**Action item:** Pick out every line in the data below that holds "header".

**Records for the task:**
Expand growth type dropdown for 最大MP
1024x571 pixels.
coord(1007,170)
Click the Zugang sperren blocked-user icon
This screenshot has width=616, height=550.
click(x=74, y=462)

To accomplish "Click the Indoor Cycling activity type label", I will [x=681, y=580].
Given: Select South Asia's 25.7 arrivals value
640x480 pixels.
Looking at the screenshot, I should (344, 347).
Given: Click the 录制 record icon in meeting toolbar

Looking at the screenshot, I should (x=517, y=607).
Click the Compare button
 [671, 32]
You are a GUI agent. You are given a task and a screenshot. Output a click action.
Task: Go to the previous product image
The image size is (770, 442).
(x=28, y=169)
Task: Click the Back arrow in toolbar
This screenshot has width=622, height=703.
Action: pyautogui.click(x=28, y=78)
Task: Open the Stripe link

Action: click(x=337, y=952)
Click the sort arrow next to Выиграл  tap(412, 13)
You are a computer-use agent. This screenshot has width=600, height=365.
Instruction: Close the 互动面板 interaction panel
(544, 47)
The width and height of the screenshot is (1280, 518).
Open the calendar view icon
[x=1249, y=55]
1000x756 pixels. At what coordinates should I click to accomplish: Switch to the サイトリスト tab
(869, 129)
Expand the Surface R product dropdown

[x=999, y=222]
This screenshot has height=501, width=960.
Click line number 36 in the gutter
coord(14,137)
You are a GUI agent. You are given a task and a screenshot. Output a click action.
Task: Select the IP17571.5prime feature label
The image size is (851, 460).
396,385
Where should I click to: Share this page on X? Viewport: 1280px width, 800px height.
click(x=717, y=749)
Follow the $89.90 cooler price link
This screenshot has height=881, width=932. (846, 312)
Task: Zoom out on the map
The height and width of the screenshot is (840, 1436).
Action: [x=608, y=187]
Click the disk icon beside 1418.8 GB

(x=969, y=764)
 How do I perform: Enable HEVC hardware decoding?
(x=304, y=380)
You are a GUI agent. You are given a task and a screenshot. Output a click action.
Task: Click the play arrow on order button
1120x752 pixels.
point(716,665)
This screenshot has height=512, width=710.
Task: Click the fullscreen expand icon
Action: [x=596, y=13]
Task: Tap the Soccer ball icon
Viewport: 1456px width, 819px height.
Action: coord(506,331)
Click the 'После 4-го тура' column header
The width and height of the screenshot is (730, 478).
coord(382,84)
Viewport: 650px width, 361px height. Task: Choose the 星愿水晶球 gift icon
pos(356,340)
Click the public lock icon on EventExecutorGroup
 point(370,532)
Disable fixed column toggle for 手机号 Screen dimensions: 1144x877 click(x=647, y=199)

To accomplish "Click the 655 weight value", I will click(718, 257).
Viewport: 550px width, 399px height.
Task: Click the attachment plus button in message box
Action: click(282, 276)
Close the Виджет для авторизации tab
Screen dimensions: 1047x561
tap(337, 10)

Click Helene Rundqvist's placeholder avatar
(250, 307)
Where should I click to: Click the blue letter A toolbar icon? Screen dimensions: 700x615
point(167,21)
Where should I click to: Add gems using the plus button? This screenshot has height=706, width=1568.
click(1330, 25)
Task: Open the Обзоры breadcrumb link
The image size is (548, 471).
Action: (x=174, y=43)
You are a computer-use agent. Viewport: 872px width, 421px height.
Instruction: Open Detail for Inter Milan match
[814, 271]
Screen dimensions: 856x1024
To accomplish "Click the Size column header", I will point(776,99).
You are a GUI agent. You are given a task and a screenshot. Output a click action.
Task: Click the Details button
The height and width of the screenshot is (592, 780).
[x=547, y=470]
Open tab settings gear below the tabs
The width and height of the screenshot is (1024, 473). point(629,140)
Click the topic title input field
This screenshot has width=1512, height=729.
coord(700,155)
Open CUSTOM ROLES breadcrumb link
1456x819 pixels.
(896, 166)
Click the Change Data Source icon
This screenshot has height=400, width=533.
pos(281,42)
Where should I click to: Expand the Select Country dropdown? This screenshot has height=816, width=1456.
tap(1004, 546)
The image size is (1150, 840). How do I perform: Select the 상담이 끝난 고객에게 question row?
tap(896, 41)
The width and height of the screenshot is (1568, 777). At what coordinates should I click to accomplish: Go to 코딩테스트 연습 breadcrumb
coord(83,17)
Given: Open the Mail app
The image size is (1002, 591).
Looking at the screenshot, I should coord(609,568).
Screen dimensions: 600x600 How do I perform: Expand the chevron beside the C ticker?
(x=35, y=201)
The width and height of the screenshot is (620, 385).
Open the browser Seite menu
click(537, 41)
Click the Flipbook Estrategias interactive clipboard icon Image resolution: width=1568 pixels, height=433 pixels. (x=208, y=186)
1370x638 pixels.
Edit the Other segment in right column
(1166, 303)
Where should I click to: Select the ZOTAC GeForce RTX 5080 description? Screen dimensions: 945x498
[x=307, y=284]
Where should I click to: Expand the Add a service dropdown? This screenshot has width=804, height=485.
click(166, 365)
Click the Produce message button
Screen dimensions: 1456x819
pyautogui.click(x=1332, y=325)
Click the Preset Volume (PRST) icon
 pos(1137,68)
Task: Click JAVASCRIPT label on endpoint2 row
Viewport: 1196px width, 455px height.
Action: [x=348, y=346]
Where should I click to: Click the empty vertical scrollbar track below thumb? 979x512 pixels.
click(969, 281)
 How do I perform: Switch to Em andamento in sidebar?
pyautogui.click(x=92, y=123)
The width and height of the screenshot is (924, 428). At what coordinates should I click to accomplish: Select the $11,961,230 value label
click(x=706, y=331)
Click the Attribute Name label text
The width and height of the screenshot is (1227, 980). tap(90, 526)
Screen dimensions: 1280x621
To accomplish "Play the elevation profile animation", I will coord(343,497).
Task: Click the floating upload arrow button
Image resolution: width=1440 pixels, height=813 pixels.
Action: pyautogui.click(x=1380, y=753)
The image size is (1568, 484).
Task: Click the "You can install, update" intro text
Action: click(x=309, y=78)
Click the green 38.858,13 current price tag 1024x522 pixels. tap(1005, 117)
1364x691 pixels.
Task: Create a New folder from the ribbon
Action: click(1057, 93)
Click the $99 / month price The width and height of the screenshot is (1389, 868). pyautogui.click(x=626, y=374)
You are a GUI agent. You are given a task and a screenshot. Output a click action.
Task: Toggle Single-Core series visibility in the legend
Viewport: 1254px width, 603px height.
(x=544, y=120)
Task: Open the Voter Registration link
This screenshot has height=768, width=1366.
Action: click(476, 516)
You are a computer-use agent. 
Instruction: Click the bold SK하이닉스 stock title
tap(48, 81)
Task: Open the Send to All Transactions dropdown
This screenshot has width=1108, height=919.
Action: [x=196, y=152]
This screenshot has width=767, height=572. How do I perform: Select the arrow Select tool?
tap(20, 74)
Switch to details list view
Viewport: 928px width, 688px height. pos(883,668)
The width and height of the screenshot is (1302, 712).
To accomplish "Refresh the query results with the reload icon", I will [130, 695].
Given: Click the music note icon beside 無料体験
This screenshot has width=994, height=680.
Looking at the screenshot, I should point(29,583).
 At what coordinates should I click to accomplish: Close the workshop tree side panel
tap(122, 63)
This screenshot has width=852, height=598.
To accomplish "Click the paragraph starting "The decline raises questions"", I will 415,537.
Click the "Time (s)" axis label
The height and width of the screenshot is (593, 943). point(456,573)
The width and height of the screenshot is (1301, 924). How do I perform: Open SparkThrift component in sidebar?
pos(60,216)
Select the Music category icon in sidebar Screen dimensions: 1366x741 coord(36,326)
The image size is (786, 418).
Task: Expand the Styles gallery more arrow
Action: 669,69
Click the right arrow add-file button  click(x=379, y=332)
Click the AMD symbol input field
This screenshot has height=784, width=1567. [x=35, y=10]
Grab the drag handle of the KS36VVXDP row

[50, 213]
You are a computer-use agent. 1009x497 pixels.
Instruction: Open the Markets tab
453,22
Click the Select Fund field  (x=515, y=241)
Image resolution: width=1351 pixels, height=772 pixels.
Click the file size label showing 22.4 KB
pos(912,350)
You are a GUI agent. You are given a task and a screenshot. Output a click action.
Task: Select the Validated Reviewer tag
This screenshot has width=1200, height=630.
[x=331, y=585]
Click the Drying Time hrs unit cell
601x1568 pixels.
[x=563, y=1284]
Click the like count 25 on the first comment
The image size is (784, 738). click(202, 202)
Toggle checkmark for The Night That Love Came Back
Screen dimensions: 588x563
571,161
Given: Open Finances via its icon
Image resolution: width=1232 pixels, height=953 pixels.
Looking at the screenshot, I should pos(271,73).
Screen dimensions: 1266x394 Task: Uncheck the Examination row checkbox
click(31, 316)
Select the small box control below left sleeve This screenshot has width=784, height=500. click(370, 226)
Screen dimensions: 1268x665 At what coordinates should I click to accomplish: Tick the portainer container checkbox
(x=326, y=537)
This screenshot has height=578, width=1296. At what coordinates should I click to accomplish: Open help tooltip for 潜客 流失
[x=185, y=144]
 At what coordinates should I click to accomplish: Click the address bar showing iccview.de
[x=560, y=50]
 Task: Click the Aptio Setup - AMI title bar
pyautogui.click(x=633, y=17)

**Answer below:**
Click the 'После 4-го тура' column header
To accomplish "Click the Size column header", I will point(776,99).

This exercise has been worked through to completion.